====== RECORDS

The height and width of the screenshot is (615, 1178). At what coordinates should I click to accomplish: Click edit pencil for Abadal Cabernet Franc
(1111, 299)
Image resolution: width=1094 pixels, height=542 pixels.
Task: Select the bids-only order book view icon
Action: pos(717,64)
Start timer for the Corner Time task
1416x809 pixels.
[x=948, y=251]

============

**WHAT IS NEEDED:** Extract each entry in full and write it down exactly.

**TASK OUTPUT:**
The height and width of the screenshot is (615, 1178). At what coordinates should I click to accomplish: Click edit pencil for Abadal Cabernet Franc
(1111, 299)
Image resolution: width=1094 pixels, height=542 pixels.
Task: Select the bids-only order book view icon
Action: pos(717,64)
Start timer for the Corner Time task
1416x809 pixels.
[x=948, y=251]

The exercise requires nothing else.